Open cmelone opened 2 months ago
will rebase this as well as #93
past thread on deciding # of build jobs: https://github.com/spack/spack/issues/26242
@HadrienG2 I figured you might be interested to know we're working on this for our CI, the approach is quite similar to your comment
This is the first version of our prediction formulas for max cpu and memory.
This PR also sets
SPACK_BUILD_JOBS
equal to the CPU request (nearest core).Using the included simulation script, I ran a scenario where we allocated resources for 8000 specs.
The max memory predictions includes a 20% "bump" to avoid the OOM killing of ~1100 jobs.
The ratio of actual usage/predicted usage (mem) was
0.6963
, meaning that we are overallocating by 30%. However, 437 jobs were killed, representing an OOM rate of0.055
, far higher than we would like.@alecbcs and I discussed alternative prediction strategies that include factoring the ratio of mem/cores.
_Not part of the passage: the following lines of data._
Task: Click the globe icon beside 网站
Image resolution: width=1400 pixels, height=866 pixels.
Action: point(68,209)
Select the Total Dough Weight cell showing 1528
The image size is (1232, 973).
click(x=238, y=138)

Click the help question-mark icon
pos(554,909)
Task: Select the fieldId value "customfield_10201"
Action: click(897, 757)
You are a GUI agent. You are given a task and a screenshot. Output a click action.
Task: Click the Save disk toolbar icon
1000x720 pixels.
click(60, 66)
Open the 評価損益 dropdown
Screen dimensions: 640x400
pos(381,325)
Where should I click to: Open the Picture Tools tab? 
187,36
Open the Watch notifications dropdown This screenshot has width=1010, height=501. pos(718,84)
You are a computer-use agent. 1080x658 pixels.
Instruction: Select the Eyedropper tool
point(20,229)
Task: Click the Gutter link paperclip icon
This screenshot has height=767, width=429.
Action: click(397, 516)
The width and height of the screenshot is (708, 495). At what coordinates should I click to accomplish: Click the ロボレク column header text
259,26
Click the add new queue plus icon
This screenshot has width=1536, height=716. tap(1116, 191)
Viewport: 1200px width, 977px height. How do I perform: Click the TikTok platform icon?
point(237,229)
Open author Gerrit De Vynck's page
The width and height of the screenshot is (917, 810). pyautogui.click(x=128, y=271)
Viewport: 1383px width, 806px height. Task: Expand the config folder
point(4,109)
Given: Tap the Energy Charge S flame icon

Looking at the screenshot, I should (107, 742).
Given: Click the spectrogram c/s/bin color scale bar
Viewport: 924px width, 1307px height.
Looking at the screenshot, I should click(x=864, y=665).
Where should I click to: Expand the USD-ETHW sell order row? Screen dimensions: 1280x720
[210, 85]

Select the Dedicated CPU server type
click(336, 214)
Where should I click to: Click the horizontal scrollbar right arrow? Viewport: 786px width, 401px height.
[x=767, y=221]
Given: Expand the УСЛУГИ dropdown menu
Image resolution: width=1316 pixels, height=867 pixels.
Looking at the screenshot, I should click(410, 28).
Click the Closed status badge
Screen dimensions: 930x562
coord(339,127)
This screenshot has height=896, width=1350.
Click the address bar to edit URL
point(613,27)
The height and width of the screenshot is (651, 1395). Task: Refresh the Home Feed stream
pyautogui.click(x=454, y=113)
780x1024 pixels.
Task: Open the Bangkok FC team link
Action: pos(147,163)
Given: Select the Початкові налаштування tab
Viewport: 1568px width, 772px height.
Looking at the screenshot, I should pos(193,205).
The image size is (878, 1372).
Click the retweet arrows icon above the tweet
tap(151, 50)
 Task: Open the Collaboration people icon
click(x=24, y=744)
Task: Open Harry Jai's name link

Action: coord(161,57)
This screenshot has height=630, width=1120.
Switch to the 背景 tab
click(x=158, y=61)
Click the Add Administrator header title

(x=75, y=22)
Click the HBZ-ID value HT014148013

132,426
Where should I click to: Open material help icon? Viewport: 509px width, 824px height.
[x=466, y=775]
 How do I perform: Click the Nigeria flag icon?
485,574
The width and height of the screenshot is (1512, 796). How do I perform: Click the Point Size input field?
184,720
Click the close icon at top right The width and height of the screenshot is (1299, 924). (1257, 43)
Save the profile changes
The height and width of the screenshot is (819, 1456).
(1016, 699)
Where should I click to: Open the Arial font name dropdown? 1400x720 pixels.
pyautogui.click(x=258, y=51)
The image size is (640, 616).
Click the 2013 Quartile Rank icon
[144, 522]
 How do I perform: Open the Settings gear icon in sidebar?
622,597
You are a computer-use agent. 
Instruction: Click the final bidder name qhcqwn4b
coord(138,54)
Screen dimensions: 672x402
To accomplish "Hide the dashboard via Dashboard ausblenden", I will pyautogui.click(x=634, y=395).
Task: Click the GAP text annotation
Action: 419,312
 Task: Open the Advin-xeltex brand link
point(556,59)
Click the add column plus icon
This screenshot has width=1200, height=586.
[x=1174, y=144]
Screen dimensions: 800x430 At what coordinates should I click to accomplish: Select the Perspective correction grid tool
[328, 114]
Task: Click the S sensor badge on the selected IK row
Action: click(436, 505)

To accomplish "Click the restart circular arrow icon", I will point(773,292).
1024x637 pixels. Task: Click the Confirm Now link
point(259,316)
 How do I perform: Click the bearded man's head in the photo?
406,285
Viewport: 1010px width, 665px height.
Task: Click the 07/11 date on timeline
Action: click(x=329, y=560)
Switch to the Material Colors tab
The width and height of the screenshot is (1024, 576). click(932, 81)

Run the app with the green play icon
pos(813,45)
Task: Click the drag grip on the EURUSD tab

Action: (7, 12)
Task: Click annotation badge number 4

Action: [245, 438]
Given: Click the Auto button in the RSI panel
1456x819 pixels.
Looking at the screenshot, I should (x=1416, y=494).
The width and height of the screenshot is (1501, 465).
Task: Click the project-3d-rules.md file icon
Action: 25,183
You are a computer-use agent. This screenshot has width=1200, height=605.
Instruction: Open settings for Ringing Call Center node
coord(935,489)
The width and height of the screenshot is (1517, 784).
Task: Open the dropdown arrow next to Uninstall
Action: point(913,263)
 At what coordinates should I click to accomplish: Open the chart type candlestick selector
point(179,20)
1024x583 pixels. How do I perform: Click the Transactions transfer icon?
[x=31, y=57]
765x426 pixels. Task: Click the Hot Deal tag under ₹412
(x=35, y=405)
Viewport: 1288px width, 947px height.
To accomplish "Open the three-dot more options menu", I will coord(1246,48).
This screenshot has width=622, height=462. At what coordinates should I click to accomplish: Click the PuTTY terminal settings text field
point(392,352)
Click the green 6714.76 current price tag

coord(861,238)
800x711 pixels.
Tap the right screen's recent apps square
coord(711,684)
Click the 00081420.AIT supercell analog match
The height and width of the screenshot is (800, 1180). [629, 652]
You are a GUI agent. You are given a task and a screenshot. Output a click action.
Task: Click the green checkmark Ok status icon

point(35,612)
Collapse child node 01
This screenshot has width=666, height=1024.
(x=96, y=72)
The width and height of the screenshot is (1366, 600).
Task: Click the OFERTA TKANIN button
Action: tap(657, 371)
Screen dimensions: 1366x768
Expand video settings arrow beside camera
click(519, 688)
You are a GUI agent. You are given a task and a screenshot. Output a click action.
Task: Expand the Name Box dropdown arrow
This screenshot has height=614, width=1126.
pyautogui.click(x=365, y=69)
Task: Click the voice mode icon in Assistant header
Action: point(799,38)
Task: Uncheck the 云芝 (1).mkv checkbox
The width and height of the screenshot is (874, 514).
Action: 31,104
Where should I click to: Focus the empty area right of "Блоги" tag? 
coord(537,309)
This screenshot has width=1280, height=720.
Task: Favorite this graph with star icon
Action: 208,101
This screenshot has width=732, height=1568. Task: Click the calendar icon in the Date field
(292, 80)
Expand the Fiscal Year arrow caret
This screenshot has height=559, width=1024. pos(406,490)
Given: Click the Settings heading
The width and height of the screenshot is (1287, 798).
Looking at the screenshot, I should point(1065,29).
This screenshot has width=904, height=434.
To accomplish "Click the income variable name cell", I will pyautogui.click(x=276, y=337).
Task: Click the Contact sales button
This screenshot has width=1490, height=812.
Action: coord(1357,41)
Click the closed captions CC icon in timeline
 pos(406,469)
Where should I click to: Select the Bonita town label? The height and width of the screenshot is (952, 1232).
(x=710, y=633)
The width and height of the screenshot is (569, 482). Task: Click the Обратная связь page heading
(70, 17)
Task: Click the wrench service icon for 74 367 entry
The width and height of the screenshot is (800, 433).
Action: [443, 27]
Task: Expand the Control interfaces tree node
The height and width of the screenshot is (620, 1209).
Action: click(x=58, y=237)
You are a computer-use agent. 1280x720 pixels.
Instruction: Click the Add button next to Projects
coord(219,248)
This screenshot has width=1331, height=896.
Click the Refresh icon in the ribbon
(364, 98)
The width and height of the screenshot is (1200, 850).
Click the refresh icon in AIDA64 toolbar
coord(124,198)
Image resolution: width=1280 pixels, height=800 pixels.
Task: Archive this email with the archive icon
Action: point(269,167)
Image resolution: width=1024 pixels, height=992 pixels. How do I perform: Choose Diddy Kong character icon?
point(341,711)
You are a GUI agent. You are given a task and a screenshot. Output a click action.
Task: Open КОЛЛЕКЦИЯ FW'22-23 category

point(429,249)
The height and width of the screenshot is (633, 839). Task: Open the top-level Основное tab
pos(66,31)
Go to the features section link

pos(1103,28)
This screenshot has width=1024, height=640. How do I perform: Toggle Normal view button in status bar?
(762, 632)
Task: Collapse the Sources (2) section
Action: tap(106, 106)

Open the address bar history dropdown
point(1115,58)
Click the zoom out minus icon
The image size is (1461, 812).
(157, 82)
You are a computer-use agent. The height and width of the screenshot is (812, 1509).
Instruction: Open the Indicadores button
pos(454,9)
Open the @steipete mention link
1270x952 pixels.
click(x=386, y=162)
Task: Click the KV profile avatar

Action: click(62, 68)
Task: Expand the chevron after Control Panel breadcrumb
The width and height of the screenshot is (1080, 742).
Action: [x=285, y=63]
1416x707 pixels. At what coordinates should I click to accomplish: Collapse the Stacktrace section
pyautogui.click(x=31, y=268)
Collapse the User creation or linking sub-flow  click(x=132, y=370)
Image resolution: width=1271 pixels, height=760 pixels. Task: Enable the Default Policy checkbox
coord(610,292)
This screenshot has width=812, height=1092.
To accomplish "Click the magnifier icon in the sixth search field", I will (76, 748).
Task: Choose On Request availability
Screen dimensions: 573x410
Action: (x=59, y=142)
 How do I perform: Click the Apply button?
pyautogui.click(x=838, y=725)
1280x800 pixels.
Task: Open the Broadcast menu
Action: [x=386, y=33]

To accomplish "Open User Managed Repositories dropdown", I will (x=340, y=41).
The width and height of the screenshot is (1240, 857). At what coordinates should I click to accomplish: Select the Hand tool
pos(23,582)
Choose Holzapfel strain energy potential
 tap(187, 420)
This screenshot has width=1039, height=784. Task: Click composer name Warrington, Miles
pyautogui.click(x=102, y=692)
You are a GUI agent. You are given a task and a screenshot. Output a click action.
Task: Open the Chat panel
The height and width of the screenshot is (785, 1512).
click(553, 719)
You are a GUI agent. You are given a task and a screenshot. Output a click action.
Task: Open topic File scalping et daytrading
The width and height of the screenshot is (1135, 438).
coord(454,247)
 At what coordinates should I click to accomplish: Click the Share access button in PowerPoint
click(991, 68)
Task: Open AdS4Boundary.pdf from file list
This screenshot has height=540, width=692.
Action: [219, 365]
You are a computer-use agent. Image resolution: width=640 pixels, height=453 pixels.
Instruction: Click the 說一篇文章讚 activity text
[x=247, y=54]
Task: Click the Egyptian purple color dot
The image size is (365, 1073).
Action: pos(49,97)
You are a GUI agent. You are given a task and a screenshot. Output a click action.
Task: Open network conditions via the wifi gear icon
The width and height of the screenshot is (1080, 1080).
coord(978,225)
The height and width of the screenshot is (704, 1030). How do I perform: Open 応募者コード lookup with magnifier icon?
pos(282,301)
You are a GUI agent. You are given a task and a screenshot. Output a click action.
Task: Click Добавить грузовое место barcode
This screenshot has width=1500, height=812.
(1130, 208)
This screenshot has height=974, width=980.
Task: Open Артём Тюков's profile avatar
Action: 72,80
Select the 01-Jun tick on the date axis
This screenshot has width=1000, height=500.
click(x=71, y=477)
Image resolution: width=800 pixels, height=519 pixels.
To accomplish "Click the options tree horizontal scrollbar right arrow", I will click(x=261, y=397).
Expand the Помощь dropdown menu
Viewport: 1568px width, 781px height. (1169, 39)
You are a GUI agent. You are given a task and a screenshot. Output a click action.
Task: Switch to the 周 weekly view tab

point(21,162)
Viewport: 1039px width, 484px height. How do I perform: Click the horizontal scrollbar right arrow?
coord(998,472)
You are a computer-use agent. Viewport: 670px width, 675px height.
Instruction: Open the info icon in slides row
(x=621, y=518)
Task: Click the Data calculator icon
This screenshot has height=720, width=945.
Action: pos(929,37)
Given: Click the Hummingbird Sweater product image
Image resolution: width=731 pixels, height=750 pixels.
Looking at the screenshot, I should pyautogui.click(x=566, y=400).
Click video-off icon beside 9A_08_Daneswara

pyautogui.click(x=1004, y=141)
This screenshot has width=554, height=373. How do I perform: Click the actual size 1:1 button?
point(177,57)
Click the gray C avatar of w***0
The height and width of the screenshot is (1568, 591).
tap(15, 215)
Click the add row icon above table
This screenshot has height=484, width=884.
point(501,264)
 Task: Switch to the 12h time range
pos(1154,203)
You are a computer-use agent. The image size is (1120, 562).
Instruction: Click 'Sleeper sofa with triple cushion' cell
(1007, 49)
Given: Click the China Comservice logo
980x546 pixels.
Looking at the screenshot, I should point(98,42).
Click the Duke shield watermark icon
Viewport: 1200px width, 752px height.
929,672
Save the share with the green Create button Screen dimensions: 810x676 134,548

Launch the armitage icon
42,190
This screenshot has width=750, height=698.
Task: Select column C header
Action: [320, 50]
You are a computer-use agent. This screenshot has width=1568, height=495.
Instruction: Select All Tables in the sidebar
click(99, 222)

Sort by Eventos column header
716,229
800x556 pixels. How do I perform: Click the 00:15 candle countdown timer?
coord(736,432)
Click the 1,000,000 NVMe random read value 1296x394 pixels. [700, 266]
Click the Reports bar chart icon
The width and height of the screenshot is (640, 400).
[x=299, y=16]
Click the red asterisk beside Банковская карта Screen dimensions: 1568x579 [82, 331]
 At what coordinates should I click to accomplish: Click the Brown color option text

For example, if we take a look at a job that was predicted to use 3x less memory at peak than it actually used, and the data used to make this prediction:
This package usually takes 4-5 minutes to build, but instead took 21 minutes and peaked at nearly 4x memory.
In my opinion, there is no data available to us that would allow us to make an accurate prediction in this scenario. This is the case for most of the outliers that I've seen. In this scenario, the job in question may have been manipulated by a noisy neighbor not respecting their allocation.
My vote is to keep the formula as-is, and tweak it once we deploy gantry to the staging cluster and with limits in place.
The ratio for max cpu was
0.9546
.